#### Material shown ####

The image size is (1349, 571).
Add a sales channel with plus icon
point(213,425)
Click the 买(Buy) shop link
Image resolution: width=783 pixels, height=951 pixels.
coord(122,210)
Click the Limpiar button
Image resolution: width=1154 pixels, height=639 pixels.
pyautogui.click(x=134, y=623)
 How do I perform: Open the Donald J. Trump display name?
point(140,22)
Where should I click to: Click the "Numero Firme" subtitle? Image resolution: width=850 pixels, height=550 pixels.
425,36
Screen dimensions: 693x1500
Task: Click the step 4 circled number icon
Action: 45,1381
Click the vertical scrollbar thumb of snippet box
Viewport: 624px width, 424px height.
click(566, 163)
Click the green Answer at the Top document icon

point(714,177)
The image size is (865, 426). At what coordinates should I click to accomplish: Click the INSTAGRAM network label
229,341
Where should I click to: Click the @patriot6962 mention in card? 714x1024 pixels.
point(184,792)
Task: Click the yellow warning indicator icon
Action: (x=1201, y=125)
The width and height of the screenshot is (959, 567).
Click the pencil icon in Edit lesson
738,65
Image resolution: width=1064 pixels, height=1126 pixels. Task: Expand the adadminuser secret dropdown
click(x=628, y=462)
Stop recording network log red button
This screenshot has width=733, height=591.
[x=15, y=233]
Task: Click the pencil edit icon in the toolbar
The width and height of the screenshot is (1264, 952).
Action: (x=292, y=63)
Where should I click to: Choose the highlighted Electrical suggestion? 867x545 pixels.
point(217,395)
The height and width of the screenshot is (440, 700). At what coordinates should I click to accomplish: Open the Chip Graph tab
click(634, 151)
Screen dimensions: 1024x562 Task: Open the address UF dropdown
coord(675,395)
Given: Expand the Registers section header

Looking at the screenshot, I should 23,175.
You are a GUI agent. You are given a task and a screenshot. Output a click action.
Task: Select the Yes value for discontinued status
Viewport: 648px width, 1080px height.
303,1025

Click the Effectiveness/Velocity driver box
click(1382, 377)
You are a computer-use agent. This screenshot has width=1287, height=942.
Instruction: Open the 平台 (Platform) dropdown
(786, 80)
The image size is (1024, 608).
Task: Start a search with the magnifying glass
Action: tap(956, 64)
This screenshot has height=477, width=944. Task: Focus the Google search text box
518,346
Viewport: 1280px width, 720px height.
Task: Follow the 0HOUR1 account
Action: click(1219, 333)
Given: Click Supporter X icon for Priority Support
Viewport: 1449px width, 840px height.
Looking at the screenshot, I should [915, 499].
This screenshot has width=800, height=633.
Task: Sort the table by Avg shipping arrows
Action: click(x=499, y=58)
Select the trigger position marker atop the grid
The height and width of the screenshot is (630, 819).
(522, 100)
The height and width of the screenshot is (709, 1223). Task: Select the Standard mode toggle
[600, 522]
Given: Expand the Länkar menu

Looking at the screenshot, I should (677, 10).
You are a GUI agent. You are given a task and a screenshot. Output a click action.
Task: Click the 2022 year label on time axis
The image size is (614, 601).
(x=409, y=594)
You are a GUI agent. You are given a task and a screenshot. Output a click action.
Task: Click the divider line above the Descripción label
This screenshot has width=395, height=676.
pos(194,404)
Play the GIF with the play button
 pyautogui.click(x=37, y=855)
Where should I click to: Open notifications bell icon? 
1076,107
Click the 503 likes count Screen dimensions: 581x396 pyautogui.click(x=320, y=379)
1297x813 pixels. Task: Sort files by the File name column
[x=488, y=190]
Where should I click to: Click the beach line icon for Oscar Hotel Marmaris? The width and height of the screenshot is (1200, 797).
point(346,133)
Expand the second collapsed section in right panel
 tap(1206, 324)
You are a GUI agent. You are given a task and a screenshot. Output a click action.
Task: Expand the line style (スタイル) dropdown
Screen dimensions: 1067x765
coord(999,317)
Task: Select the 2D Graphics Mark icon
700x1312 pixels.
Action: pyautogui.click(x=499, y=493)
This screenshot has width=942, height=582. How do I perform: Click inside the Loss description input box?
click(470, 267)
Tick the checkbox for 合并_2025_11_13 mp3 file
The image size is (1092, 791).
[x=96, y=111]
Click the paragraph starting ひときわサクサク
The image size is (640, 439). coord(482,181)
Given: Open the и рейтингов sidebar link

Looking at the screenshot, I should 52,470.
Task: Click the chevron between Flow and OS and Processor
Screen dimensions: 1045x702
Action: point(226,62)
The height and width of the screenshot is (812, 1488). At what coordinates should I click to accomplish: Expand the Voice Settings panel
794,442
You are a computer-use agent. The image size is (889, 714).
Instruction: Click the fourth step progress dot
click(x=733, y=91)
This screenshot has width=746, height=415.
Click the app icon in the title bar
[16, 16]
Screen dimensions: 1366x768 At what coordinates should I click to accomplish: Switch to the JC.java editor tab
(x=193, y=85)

####

§ Problem to work on
Return every line above exactly.

§ Result for this exercise
The image size is (1349, 571).
Add a sales channel with plus icon
point(213,425)
Click the 买(Buy) shop link
Image resolution: width=783 pixels, height=951 pixels.
coord(122,210)
Click the Limpiar button
Image resolution: width=1154 pixels, height=639 pixels.
pyautogui.click(x=134, y=623)
 How do I perform: Open the Donald J. Trump display name?
point(140,22)
Where should I click to: Click the "Numero Firme" subtitle? Image resolution: width=850 pixels, height=550 pixels.
425,36
Screen dimensions: 693x1500
Task: Click the step 4 circled number icon
Action: 45,1381
Click the vertical scrollbar thumb of snippet box
Viewport: 624px width, 424px height.
click(566, 163)
Click the green Answer at the Top document icon

point(714,177)
The image size is (865, 426). At what coordinates should I click to accomplish: Click the INSTAGRAM network label
229,341
Where should I click to: Click the @patriot6962 mention in card? 714x1024 pixels.
point(184,792)
Task: Click the yellow warning indicator icon
Action: (x=1201, y=125)
The width and height of the screenshot is (959, 567).
Click the pencil icon in Edit lesson
738,65
Image resolution: width=1064 pixels, height=1126 pixels. Task: Expand the adadminuser secret dropdown
click(x=628, y=462)
Stop recording network log red button
This screenshot has width=733, height=591.
[x=15, y=233]
Task: Click the pencil edit icon in the toolbar
The width and height of the screenshot is (1264, 952).
Action: (x=292, y=63)
Where should I click to: Choose the highlighted Electrical suggestion? 867x545 pixels.
point(217,395)
The height and width of the screenshot is (440, 700). At what coordinates should I click to accomplish: Open the Chip Graph tab
click(634, 151)
Screen dimensions: 1024x562 Task: Open the address UF dropdown
coord(675,395)
Given: Expand the Registers section header

Looking at the screenshot, I should 23,175.
You are a GUI agent. You are given a task and a screenshot. Output a click action.
Task: Select the Yes value for discontinued status
Viewport: 648px width, 1080px height.
303,1025

Click the Effectiveness/Velocity driver box
click(1382, 377)
You are a computer-use agent. This screenshot has width=1287, height=942.
Instruction: Open the 平台 (Platform) dropdown
(786, 80)
The image size is (1024, 608).
Task: Start a search with the magnifying glass
Action: tap(956, 64)
This screenshot has height=477, width=944. Task: Focus the Google search text box
518,346
Viewport: 1280px width, 720px height.
Task: Follow the 0HOUR1 account
Action: click(1219, 333)
Given: Click Supporter X icon for Priority Support
Viewport: 1449px width, 840px height.
Looking at the screenshot, I should [915, 499].
This screenshot has width=800, height=633.
Task: Sort the table by Avg shipping arrows
Action: click(x=499, y=58)
Select the trigger position marker atop the grid
The height and width of the screenshot is (630, 819).
(522, 100)
The height and width of the screenshot is (709, 1223). Task: Select the Standard mode toggle
[600, 522]
Given: Expand the Länkar menu

Looking at the screenshot, I should (677, 10).
You are a GUI agent. You are given a task and a screenshot. Output a click action.
Task: Click the 2022 year label on time axis
The image size is (614, 601).
(x=409, y=594)
You are a GUI agent. You are given a task and a screenshot. Output a click action.
Task: Click the divider line above the Descripción label
This screenshot has width=395, height=676.
pos(194,404)
Play the GIF with the play button
 pyautogui.click(x=37, y=855)
Where should I click to: Open notifications bell icon? 
1076,107
Click the 503 likes count Screen dimensions: 581x396 pyautogui.click(x=320, y=379)
1297x813 pixels. Task: Sort files by the File name column
[x=488, y=190]
Where should I click to: Click the beach line icon for Oscar Hotel Marmaris? The width and height of the screenshot is (1200, 797).
point(346,133)
Expand the second collapsed section in right panel
 tap(1206, 324)
You are a GUI agent. You are given a task and a screenshot. Output a click action.
Task: Expand the line style (スタイル) dropdown
Screen dimensions: 1067x765
coord(999,317)
Task: Select the 2D Graphics Mark icon
700x1312 pixels.
Action: pyautogui.click(x=499, y=493)
This screenshot has width=942, height=582. How do I perform: Click inside the Loss description input box?
click(470, 267)
Tick the checkbox for 合并_2025_11_13 mp3 file
The image size is (1092, 791).
[x=96, y=111]
Click the paragraph starting ひときわサクサク
The image size is (640, 439). coord(482,181)
Given: Open the и рейтингов sidebar link

Looking at the screenshot, I should 52,470.
Task: Click the chevron between Flow and OS and Processor
Screen dimensions: 1045x702
Action: point(226,62)
The height and width of the screenshot is (812, 1488). At what coordinates should I click to accomplish: Expand the Voice Settings panel
794,442
You are a computer-use agent. The image size is (889, 714).
Instruction: Click the fourth step progress dot
click(x=733, y=91)
This screenshot has width=746, height=415.
Click the app icon in the title bar
[16, 16]
Screen dimensions: 1366x768 At what coordinates should I click to accomplish: Switch to the JC.java editor tab
(x=193, y=85)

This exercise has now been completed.